Editor’s note: Welcome to Throwback Thursdays! Every third Thursday of the month, we feature a classic post from the earlier days of our company, gently updated as appropriate. We still find them helpful, and we think you will, too! The original version of this post can be found here.
In Fall 2014, I spoke about “Unlocking Business Opportunity from Big Data” to a group of former CEOs and senior business executives. Glen Matsumoto, Partner and head of the NY office at the private equity firm EQT, invited me to speak with EQT’s group of Industrial Advisors who serve as Board members for a variety of companies in the industrial and infrastructure industries.
I told this group of executives about our philosophies at Silicon Valley Data Science, including becoming a data-driven businesses, how to approach an emerging technology like Big Data by setting the right high-level agenda via a data strategy, understanding the building blocks of an Experimental Enterprise, and how they can be marshaled to create results. Finally, I shared some industry examples, highlighting successful initiatives at other companies that have created lasting business results from big data.
It was fascinating to engage in dialogue with this group during the Q&A portion, and to hear their questions about data science and big data—which largely reflected Board-level concerns around strategic growth.
The first question was: “Should we be concerned about big data and privacy?”
This has been a hotly-debated topic within the data community for years, but I was intrigued that this question was also top-of-mind for this group of senior business leaders. As I shared with them, we believe that businesses have to fundamentally center the conversation on trust. I encouraged the group to focus on creating trusted relationships with their employees and customers, building upon a foundation of clear and transparent communication about how data is being used by their businesses.
Big data technologies and the data science algorithms applied to that data do have the power to create incredibly detailed understanding of customers and businesses. By working to create a trusted relationship with customers, companies can change the conversation from one about fear and distrust of technology, to one about the benefits (or not) that a customer can expect from the use of their data.
Separately, we recommend that all of companies be prepared for a data breach. Investments in security and protection of data are clearly important and should be a high priority for any CIO. However, with large corporate data breaches highlighted in the news almost every week, privacy failures have come to feel inevitable. Having a clear strategy and plan in place for how to deal with a data breach is an important facet of building—and retaining—a trusted relationship with customers and business partners.
The second principal question was: “How do we ensure that we get business value out of big data investments?”
I shared our view on how to prioritize business investment in big data by creating an effective data strategy that focuses on how to use data to enable your business, as opposed to figuring out what to do to data as the end point.

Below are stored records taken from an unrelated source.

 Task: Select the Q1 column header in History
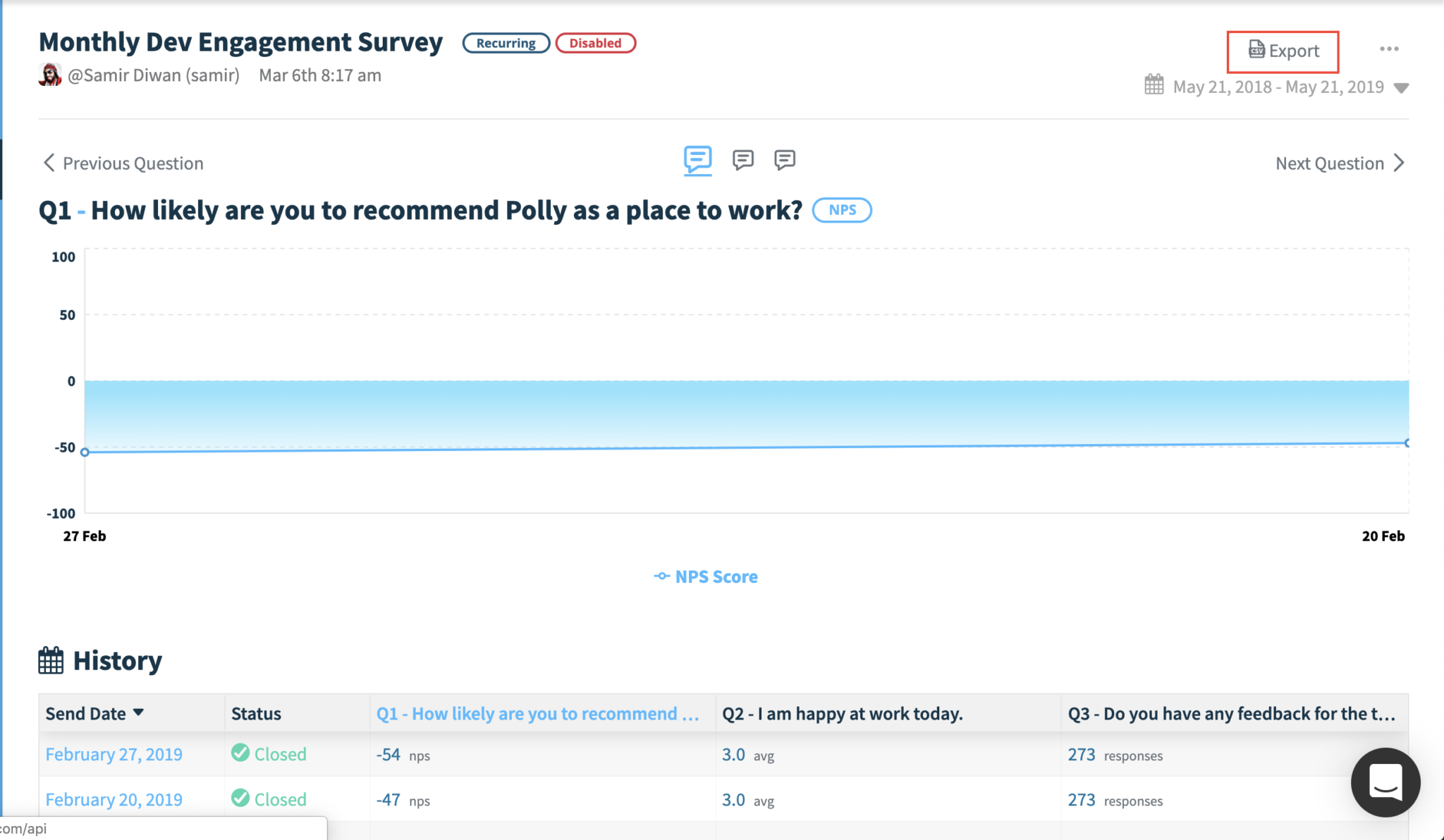[538, 714]
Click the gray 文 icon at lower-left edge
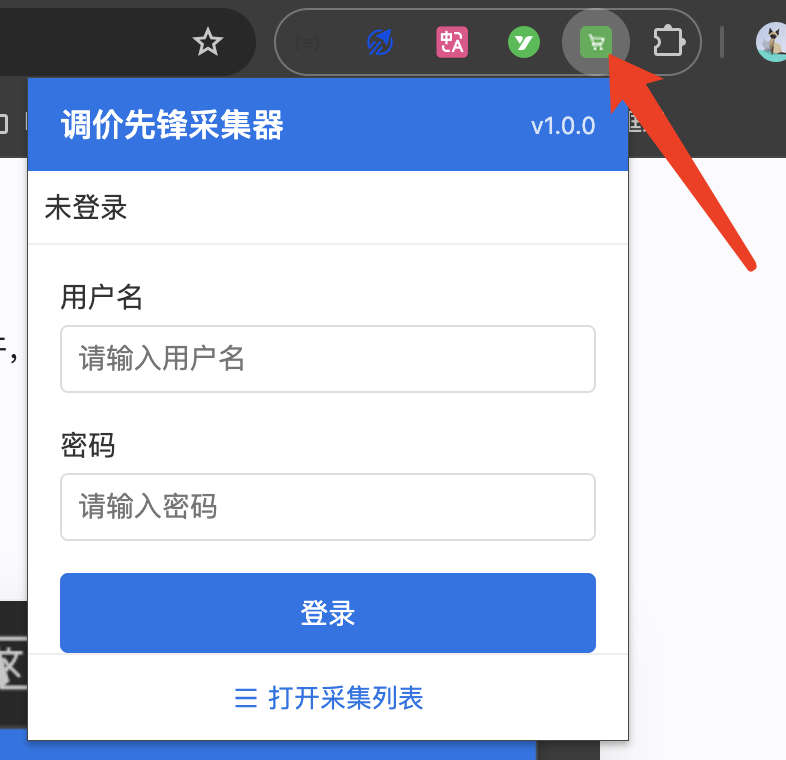 [x=13, y=663]
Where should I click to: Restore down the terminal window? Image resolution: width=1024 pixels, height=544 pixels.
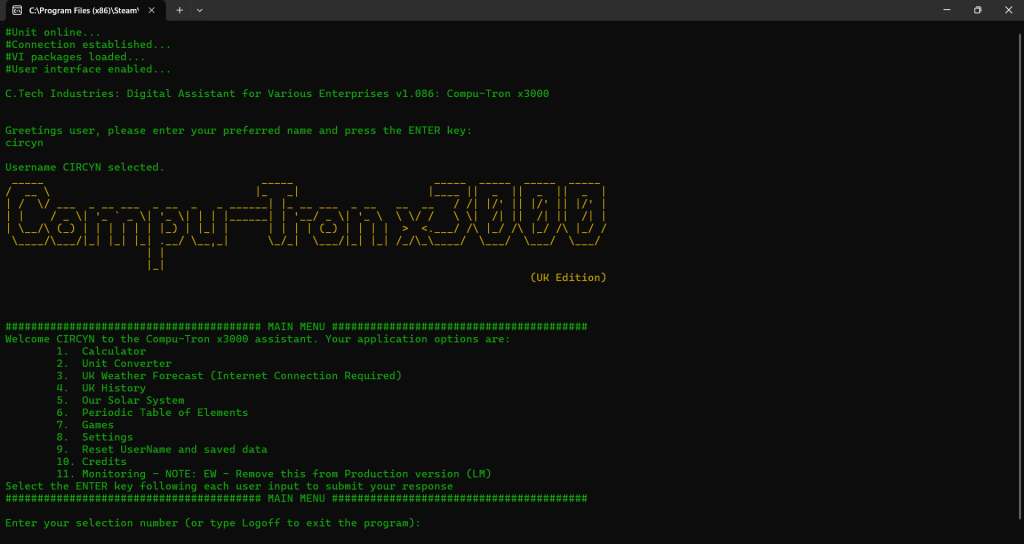[x=977, y=10]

I advised the group to make sure that business objectives were well understood, and to then understand what technologies could be used to support those objectives.
We highly recommend that technology organizations understand the generic patterns (i.e., technical workloads) of how technology can be applied to address specific business objectives and use cases. With this understanding, companies can take an agile and iterative approach to deriving business value from new technology investment—to ensure that the question is not whether there is benefit in investment in big data, but rather how quickly benefit can accrue to the business.

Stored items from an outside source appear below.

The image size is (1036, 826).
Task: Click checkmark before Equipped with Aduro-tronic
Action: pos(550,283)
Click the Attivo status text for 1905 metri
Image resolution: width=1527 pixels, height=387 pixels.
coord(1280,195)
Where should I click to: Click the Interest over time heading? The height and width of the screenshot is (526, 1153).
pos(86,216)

(My co-founder and CTO, John Akred, and our VP, Advisory Services, Scott Kurth, recently gave a seminar on our approach to data strategy. If you’re interested in learning more, you can sign up to be notified the next time they offer the seminar.)
There were several other things discussed, but the last question I will highlight was: “In what areas of strategic planning should we make sure to consider when looking at big data?”
We discussed five major areas in which data science and big data should be considered when doing strategic planning:
1. Business expansion. Using larger data sets and better analytics to support market analysis for new business areas, whether taking new offerings to existing customers or opening new markets for new or existing products.
2. Operational efficiency. Especially in the industrial sector represented by this audience, the internet-of-things combined with general improvements and cost reduction in sensors have led to greater data-oriented visibility into the operations of a business. Big data can be used to improve operational understanding and create new efficiencies to drive growth.
3. Understanding customers. Most companies gather information about their customers only to leave that information in a CRM or ERP silo. Developing more comprehensive views of customers, and using data from across the enterprise, can lead to better decision-making.
4. Improved marketing. Marketing efforts have already been changed dramatically by the evolution in data processing and analytics. Companies should continue to look for opportunities in this area.
5. Data services. Finally, I advised the audience to think about the data they are generating internally, and to think about what value it may have to trusted business partners or other companies. Every data-driven business has the ability to syndicate their own data outwards for mutual benefit (and within the constraints of their own trust and privacy approach).
What about your Board?
If you haven’t yet talked with your own Board of Directors about what you’re currently doing with data, now is the time to answer the questions that may be on their minds.
What other questions about big data have you gotten from your board?